Raj Alagh, Borough Solicitor, presented the report. Members were informed that the European Union’s General Data Protection Regulation (GDPR) had come into force in May 2018 introducing a new set of laws and procedures. The Data Protection Act 2018 (DPA) had also been enacted in May 2018 bringing GDPR into English domestic law and the two statutes needed to be read together. GDPR and the DPA provided a composite set of rules for safeguarding data in the UK. GDPR required all organisations to appoint a statutory Data Protection Officer and Raj Alagh as Borough Solicitor had been appointed to this role in January 2018. The Data Protection Officer and his team had worked to prepare the Council for the new data protection regime. Approximately 12 policies had been devised and training provided across the Council for all officers and Councillors. Verbal training had been provided together with a compulsory online GDPR training module which continued to be rolled out on an annual basis.

Members were informed that, under new GDPR rules, consent to process a person’s data had to be provided in writing and an individual had the right to withdraw consent, request erasure of their personal data or correction to their data at any point. Individuals also now had the right to submit a Subject Access Request (SAR) asking for information held by the Council about them to be disclosed to them. A large number of SARs were received by the Council and there was no longer a £10 fee chargeable for this service. In respect of SARs, the Information Commissioner’s Office (ICO) had found that the majority of local authorities (including Hillingdon) were not complying with the one-month timeframe within which they needed to respond. Therefore, in October 2019, the Borough Solicitor had attended a Senior Managers’ Conference at which he had emphasised the importance of complying with SARs to avoid the ICO taking enforcement action against the Council. Since then performance had improved significantly and compliance now stood at approximately 90% which was acceptable.

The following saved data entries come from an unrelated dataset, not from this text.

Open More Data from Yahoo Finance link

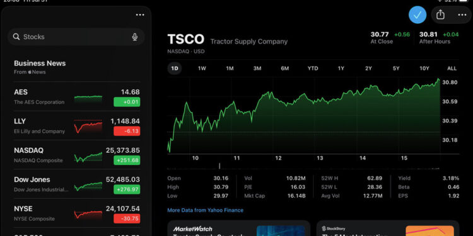click(206, 210)
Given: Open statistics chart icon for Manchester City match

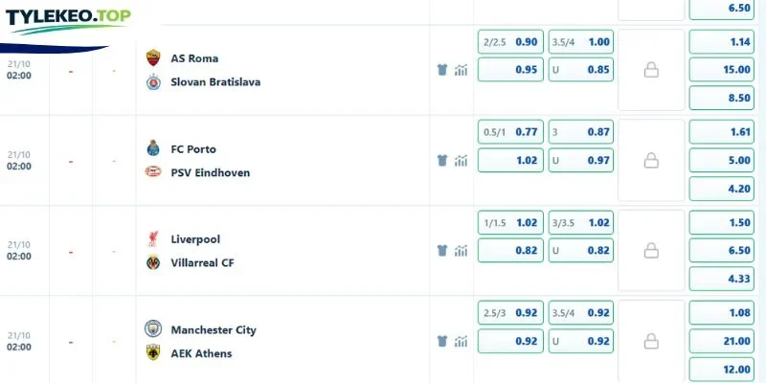Looking at the screenshot, I should click(461, 341).
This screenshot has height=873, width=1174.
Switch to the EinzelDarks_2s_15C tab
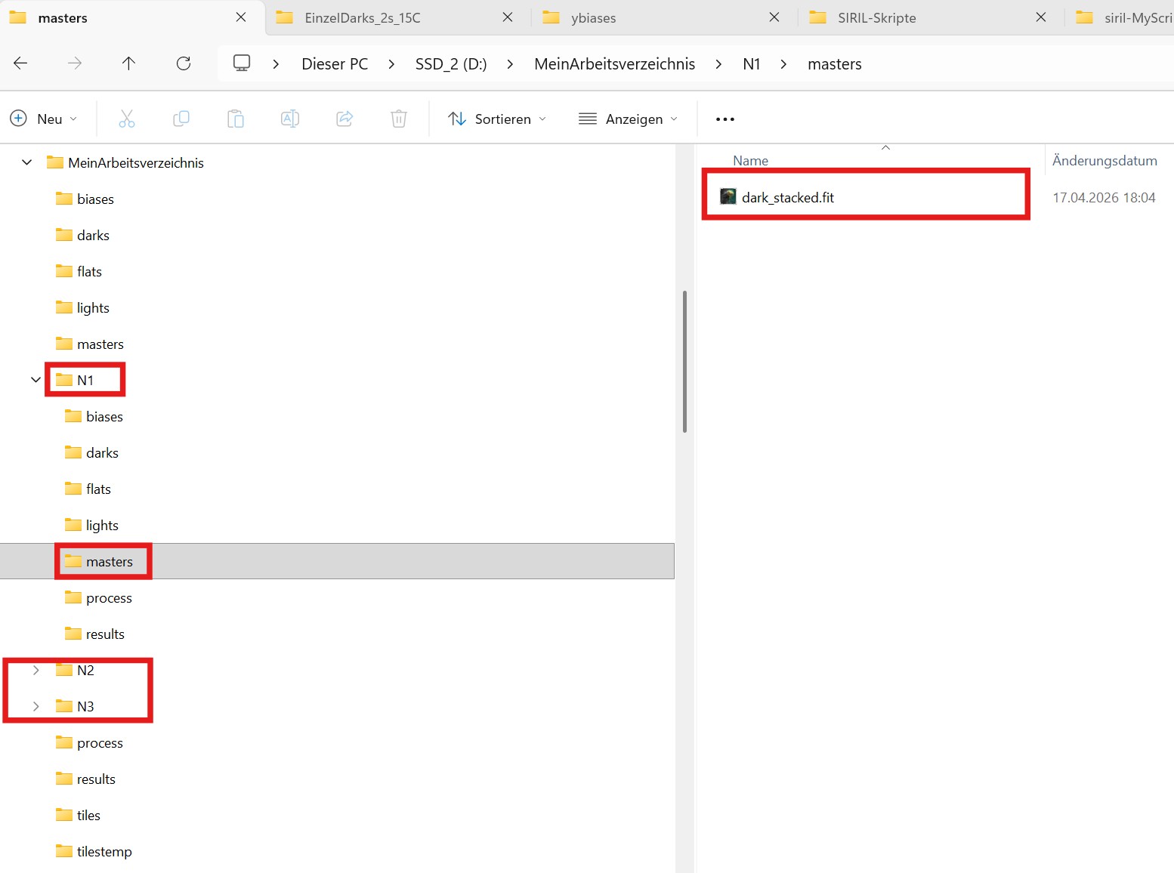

The Committee heard that one area of concern related to data breaches. It was recognised that there was always scope for human error and a couple of significant breaches had been recorded in recent years. All breaches had to be reported to the Monitoring Officer, no matter how minor they appeared to be. In cases where it was felt that a breach compromised the rights and freedoms of an individual, it had to be reported to the ICO within 72 hours. Failure to do so could result in a significant fine.

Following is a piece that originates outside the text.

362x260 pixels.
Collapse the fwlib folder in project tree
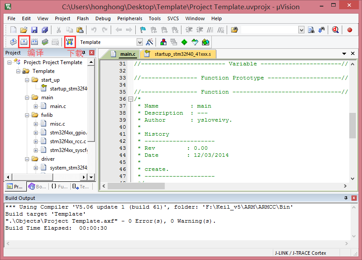(27, 115)
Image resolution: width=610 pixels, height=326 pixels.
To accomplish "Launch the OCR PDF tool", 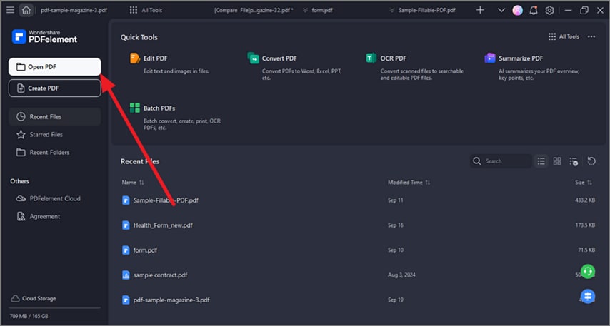I will tap(371, 58).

It was noted that resourcing was somewhat limited – the Borough Solicitor was responsible for assessing data breaches and, where necessary, reporting them to the ICO; an Information Governance Lawyer dealt with day to day matters and Glen Egan did a lot of work on FOIs and provided training on FOIs and SARs. During the pandemic a large number of officers had been obliged to work from home therefore had needed to take assume more personal responsibility. Members were informed that the Borough Solicitor was generally satisfied with the Council’s adherence to GDPR. Refresher training would be provided following the May 2022 elections and Councillors could complete the online training at any point should they wish to do so.

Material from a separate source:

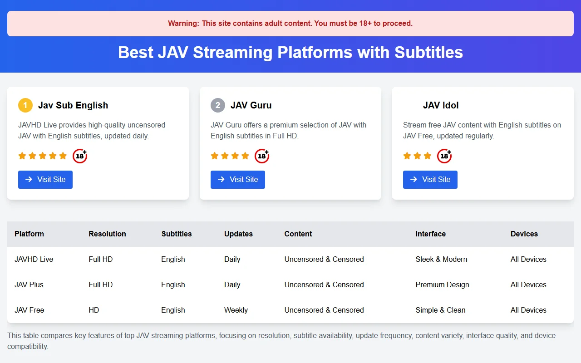The height and width of the screenshot is (363, 581).
Task: Click the gray number 2 badge on JAV Guru
Action: (x=217, y=105)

Members enquired whether recently elected Members had received GDPR training. It was confirmed that packs of information had been sent but no face to face training had been provided. Members requested clarification regarding their individual registrations with the Information Commissioner’s Office as it appeared that these had been cancelled in 2019. It was agreed that this was probably an oversight - the Borough Solicitor would investigate the matter further and report back. Councillors extended their thanks and congratulations to officers noting that no major breaches had been recorded to date which was commendable.

RESOLVED:

1)    That the Borough Solicitor investigate the matter of Councillors’ individual registrations with the ICO; and

2)    That the Information Governance information report be noted.